Problems to work on
**A)** According to the packer device patent text, what is the packer element of an inflatable packer typically made of?
**B)** Carry on the packer device patent text from where it stops.

Passage
______________________________

A packer device for forming a fluid seal between an inner tubular member and an outer tubular member. The packer device includes a swage assembly that is expandable from a reduced diameter condition to an expanded diameter condition and a substantially deformable packer element for contacting and forming a fluid seal against a surrounding tubular. The packer element radially surrounds the swage assembly and being moved outwardly into a sealing configuration when the swage assembly is moved to its expanded diameter condition.

Description

PACKING ELEMENT WITH FULL MECHANICAL CIRCUMFERENTIAL SUPPORT
CROSS REFERENCE TO RELATED APPLICATIONS
This application claims the benefit of U.S. Application No. 13/353104, filed on January 18, 2012, which is incorporated herein by reference in its entirety.
BACKGROUND OF THE INVENTION
1. Field of the Invention
[0001] The invention relates generally to the design of packer devices in
subterranean wells.
2. Description of the Related Art
[0002] Inflatable packers are used to create seals within tubular members in wells. An inflatable packer typically includes a flexible packer element that is inflated with fluid to cause the packer element to expand radially outwardly from a mandrel and into sealing contact with a surrounding tubular member. The packer element is typically formed of rubber or another elastomer and may be reinforced with flexible axially-extending ribs.
[0003] Inflatable packers may be prone to leakage of fluid or reduction in interior pressure over the long term which may undesirably unset the packer or lead to leakage across the packer.

______________________________

Recorded information

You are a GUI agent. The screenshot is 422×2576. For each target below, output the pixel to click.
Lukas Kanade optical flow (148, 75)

______________________________

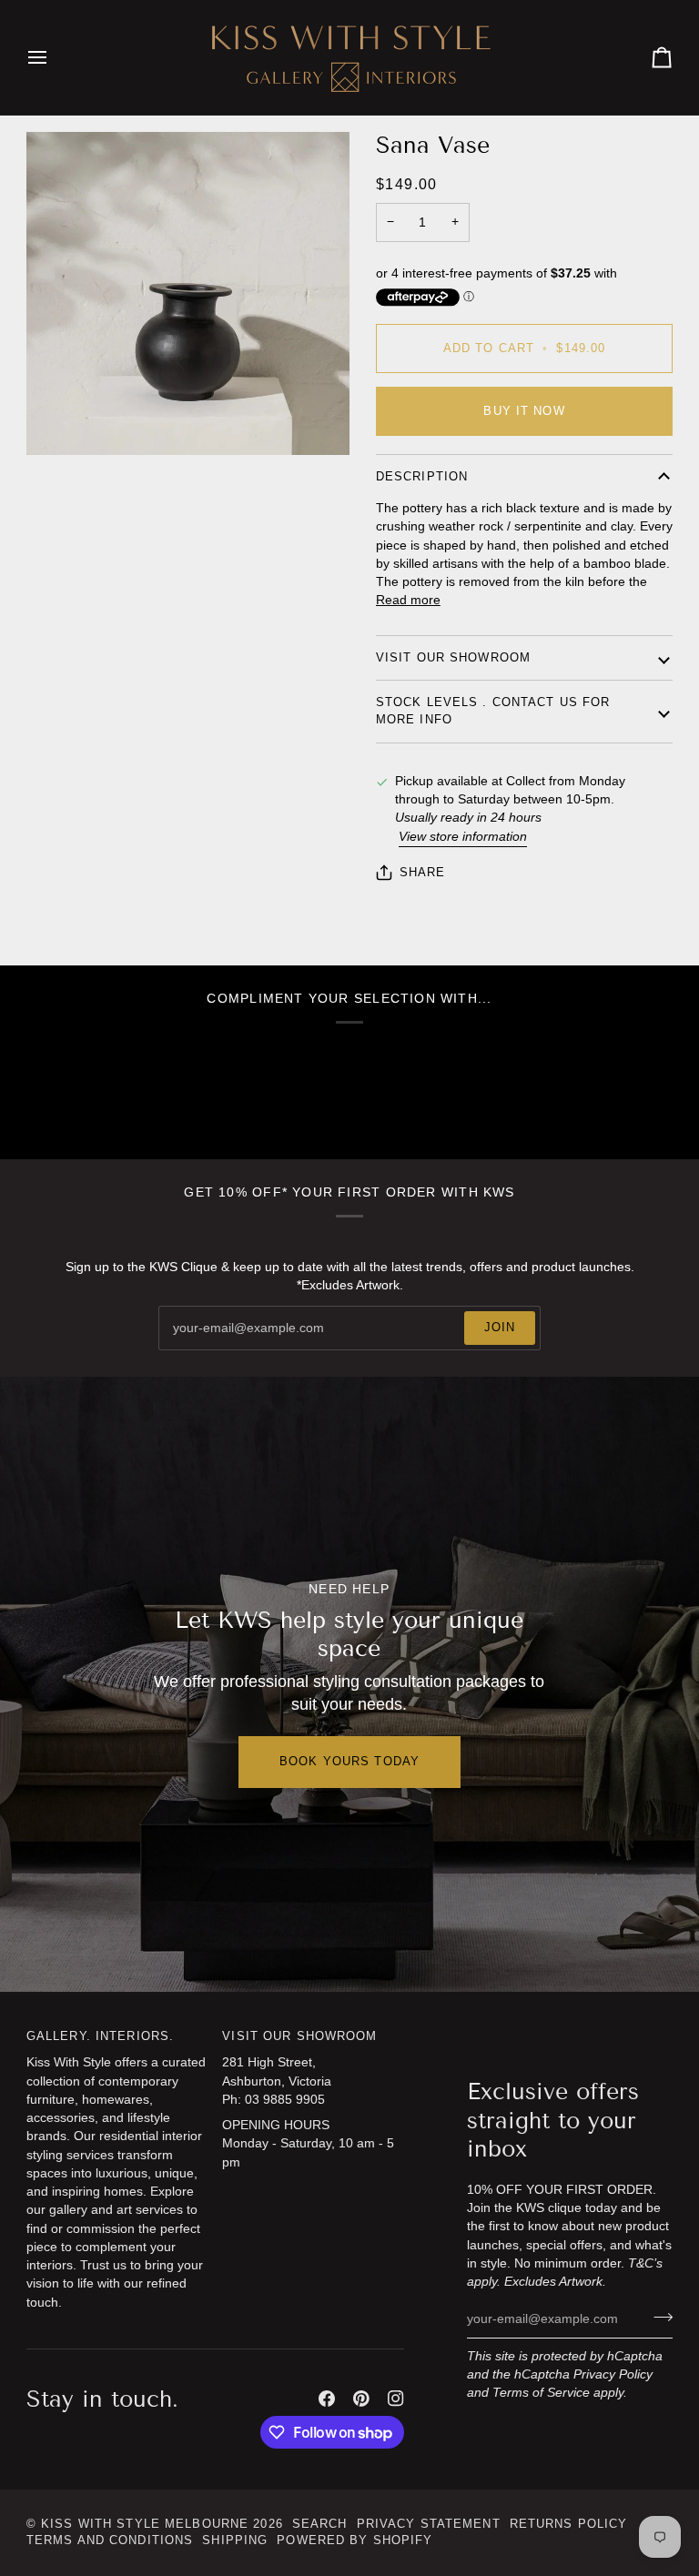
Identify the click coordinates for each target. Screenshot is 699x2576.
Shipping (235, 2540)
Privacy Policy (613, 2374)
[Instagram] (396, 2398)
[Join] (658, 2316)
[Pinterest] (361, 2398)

______________________________

Exercise answers
**A)** Rubber or another elastomer.

**B)**
SUMMARY OF THE INVENTION
[0004] The invention provides methods and devices for supporting an inflatable packer element with an interior swage that is selectively radially expandable from a reduced diameter condition to an enlarged diameter condition. In the enlarged diameter condition, the swage provides mechanical support for the packer element around substantially the complete or full interior circumference of the packer element. In some embodiments, the swage can be moved back from the enlarged diameter condition to the reduced diameter condition in order to unset the packer device.
[0005] In accordance with particular embodiments of the invention, the swage has opposing rows of arcuate segments. In embodiments, the segments have tapered edge portions and are preferably slidably interconnected with each other using a tongue -in-groove or similar arrangement. When the opposing rows of arcuate segments are axially
compressed, they move radially outwardly, expanding the packer element into sealing contact with a surrounding tubular member and providing full mechanical circumferential support to the packer element.
[0006] The packer membrane can have a number of configurations. In one described embodiment, the packer element includes an elastomeric membrane. According to some embodiments, the packer membrane includes reinforcing metal ribs that are located radially within the elastomeric membrane. In a further exemplary embodiment, a second elastomeric membrane is located radially within the reinforcing ribs.
[0007] In still other embodiments, the packer element provides additional features that allow for improved sealing. According to particular embodiments, annular reinforcing ridges of the packer element are corrugated using either "U" or "V" shaped corrugations. Bonded elastomer is preferably used to cover the corrugated outer and inner surfaces.
[0008] A packer device in accordance with the present invention may be incorporated into a running string along with complimentary components, such as slip assemblies which will help secure the packer device in place within a surrounding tubular member. Also according to particular embodiments, a setting tool is incorporated into the running string along with the packer device which is capable of setting the packer device via shifting of a setting sleeve to axially compress and set the swage as well as neighboring devices, such as slip assemblies.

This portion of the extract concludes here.